Meu pai deu um grito, ¨caiu a ditadura…vou já para Lisboa! ¨ e a minha irmã seguiu-lhe os passos e lá foram e, certamente foram testemunhos de cenas históricas que mudariam o país, assistindo á ocupação do Terreiro do Paço por uma força da Escola Prática de Cavalaria de Santarém, comandada pelo Salgueiro Maia.

Hoje passados 50 anos tenho plena consciência da importância que teve essa saída em massa para as ruas de regozijo e solidariedade com as forças armadas, de onde nasceu a Aliança Povo-MFA.
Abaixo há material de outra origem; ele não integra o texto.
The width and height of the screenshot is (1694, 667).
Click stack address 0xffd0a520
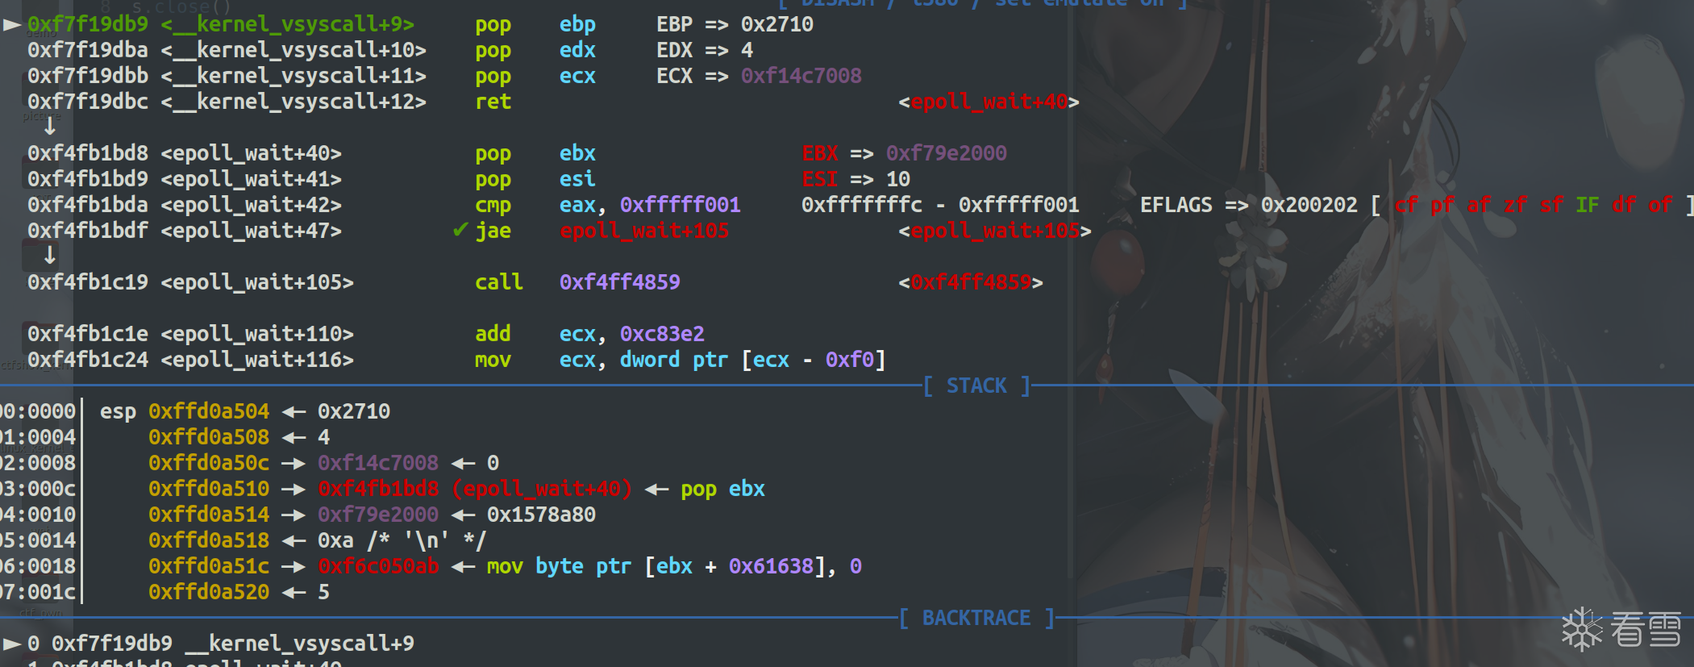pos(208,592)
Eu também não fiquei em casa, saí e corri para o Liceu, até porque pensei imediatamente que sendo da Direção da Pró-Associação era importante fazer alguma coisa. Os ânimos por lá andavam quentes, até porque havia pouco tempo tinha havido a luta contra os exames nacionais, contra a reforma do Veiga Simão, o ministro fascista para a Educação. Os exames tinham sumido da Secretaria do Liceu e os exames tiveram que ser adiados, uma pequena grande vitória dos estudantes no Barreiro.

Chegado aos Casquilhos já lá estavam alguns estudantes e professores, aos poucos o Liceu tal como noutros estabelecimentos de ensino no Barreiro iam-se enchendo de alunos e professores. No ar sentia-se um clima eufórico, não era um dia normal de aulas. Começou a dar-se forma organizada aos inúmeros estudantes e professores (que não quero citar nomes por puder esquecer algum e ferir suscetibilidades). O importante a referir era a intensidade dos momentos que vivíamos. A emoção incontida, o sentimento dos jovens na esperança do fim da guerra colonial que tantas vidas ceifou á nossa Juventude, a esperança na liberdade e democracia que poriam fim aos longos 48 anos de ditadura fascista.

Dali do átrio do Liceu, nos Casquilhos saímos organizados num desfile que se ia unindo a outros de outras escolas e de empresas, que se transformou numa manifestação que atravessou a ruas do Barreiro até ao Largo Casal, onde na varanda dos Penicheiros, figuras destacadas da Oposição  Democrática se dirigiram á multidão pela primeira vez em Liberdade, de que me lembro entre outros do Hélder Madeira e do Alfredo Matos, se a memória não me falha.

Era o Barreiro, Fortaleza de abril, a abrir as portas à Democracia. No dia seguinte, a 26 de abril realizou-se a primeira grande manifestação com mais de 10 mil populares nas ruas e no dia 27 o primeiro comício organizado no Parque do Barreiro. Também no dia 27 de abril inaugurava-se o primeiro centro trabalho do PCP, uma afirmação da importância dos partidos na construção da Democracia.

E foi assim o meu 25 de Abril de 1974 e ali estava eu com os meus 16 anos interiorizando todos aqueles acontecimentos. Estava a escrever-se uma nova História feita de Cravos e eu fazia parte dela. E cá estou até hoje a lutar e a defender Abril!